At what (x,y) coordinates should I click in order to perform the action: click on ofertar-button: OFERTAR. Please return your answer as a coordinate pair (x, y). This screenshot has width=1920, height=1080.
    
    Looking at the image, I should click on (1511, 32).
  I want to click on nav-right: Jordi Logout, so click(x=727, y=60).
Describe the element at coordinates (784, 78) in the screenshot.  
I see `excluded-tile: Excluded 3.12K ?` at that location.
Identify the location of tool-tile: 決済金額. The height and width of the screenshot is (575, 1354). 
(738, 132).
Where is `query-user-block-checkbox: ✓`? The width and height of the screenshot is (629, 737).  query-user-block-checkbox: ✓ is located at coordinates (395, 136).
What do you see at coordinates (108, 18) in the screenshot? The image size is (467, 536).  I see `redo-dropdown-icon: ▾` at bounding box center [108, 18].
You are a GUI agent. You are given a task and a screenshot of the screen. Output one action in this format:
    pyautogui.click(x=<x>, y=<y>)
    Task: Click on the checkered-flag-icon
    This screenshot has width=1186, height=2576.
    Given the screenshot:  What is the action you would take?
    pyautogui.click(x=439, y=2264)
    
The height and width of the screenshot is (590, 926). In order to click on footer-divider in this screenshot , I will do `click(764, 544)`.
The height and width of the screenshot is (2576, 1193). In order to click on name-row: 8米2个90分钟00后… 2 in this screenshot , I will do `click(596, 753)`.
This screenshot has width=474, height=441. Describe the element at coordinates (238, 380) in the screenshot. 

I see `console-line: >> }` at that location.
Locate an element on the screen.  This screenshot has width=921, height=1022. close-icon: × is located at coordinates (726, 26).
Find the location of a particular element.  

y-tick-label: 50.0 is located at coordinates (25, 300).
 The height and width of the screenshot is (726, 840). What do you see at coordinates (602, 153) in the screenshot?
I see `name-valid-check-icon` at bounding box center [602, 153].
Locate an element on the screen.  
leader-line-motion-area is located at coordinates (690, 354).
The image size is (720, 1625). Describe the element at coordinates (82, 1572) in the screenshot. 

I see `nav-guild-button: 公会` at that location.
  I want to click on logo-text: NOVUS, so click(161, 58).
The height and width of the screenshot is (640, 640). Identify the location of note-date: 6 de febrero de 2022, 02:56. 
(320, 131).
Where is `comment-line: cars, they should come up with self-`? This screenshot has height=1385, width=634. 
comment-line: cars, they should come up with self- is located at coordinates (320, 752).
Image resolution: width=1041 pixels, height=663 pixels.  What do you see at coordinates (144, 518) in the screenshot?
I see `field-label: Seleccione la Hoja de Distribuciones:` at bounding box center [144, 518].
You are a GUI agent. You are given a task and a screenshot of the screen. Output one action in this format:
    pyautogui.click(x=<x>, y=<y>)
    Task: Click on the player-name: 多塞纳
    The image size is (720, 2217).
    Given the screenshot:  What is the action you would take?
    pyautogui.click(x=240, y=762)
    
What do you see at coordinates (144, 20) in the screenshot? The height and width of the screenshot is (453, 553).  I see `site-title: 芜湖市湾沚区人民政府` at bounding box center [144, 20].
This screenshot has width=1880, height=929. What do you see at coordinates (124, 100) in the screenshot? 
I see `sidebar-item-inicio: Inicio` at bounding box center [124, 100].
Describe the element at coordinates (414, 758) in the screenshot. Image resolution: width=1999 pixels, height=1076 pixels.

_ _ _ _ _ _ _

Copy the rows above with "screen assistant" substituted for every instance of "GUI agent", leaving everything else unchanged.

■ Finished task ■
At what (x,y) coordinates should I click in order to perform the action: click on ofertar-button: OFERTAR. Please return your answer as a coordinate pair (x, y). This screenshot has width=1920, height=1080.
    
    Looking at the image, I should click on (1511, 32).
  I want to click on nav-right: Jordi Logout, so click(x=727, y=60).
Describe the element at coordinates (784, 78) in the screenshot.  
I see `excluded-tile: Excluded 3.12K ?` at that location.
Identify the location of tool-tile: 決済金額. The height and width of the screenshot is (575, 1354). 
(738, 132).
Where is `query-user-block-checkbox: ✓`? The width and height of the screenshot is (629, 737).  query-user-block-checkbox: ✓ is located at coordinates (395, 136).
What do you see at coordinates (108, 18) in the screenshot? The image size is (467, 536).  I see `redo-dropdown-icon: ▾` at bounding box center [108, 18].
You are a screen assistant. You are given a task and a screenshot of the screen. Output one action in this format:
    pyautogui.click(x=<x>, y=<y>)
    Task: Click on the checkered-flag-icon
    This screenshot has width=1186, height=2576.
    Given the screenshot:  What is the action you would take?
    pyautogui.click(x=439, y=2264)
    
The height and width of the screenshot is (590, 926). In order to click on footer-divider in this screenshot , I will do `click(764, 544)`.
The height and width of the screenshot is (2576, 1193). In order to click on name-row: 8米2个90分钟00后… 2 in this screenshot , I will do `click(596, 753)`.
This screenshot has width=474, height=441. Describe the element at coordinates (238, 380) in the screenshot. 

I see `console-line: >> }` at that location.
Locate an element on the screen.  This screenshot has width=921, height=1022. close-icon: × is located at coordinates (726, 26).
Find the location of a particular element.  

y-tick-label: 50.0 is located at coordinates (25, 300).
 The height and width of the screenshot is (726, 840). What do you see at coordinates (602, 153) in the screenshot?
I see `name-valid-check-icon` at bounding box center [602, 153].
Locate an element on the screen.  
leader-line-motion-area is located at coordinates (690, 354).
The image size is (720, 1625). Describe the element at coordinates (82, 1572) in the screenshot. 

I see `nav-guild-button: 公会` at that location.
  I want to click on logo-text: NOVUS, so click(161, 58).
The height and width of the screenshot is (640, 640). Identify the location of note-date: 6 de febrero de 2022, 02:56. 
(320, 131).
Where is `comment-line: cars, they should come up with self-`? This screenshot has height=1385, width=634. 
comment-line: cars, they should come up with self- is located at coordinates (320, 752).
Image resolution: width=1041 pixels, height=663 pixels.  What do you see at coordinates (144, 518) in the screenshot?
I see `field-label: Seleccione la Hoja de Distribuciones:` at bounding box center [144, 518].
You are a screen assistant. You are given a task and a screenshot of the screen. Output one action in this format:
    pyautogui.click(x=<x>, y=<y>)
    Task: Click on the player-name: 多塞纳
    The image size is (720, 2217).
    Given the screenshot:  What is the action you would take?
    pyautogui.click(x=240, y=762)
    
What do you see at coordinates (144, 20) in the screenshot? The height and width of the screenshot is (453, 553).  I see `site-title: 芜湖市湾沚区人民政府` at bounding box center [144, 20].
This screenshot has width=1880, height=929. What do you see at coordinates (124, 100) in the screenshot? 
I see `sidebar-item-inicio: Inicio` at bounding box center [124, 100].
Describe the element at coordinates (414, 758) in the screenshot. Image resolution: width=1999 pixels, height=1076 pixels.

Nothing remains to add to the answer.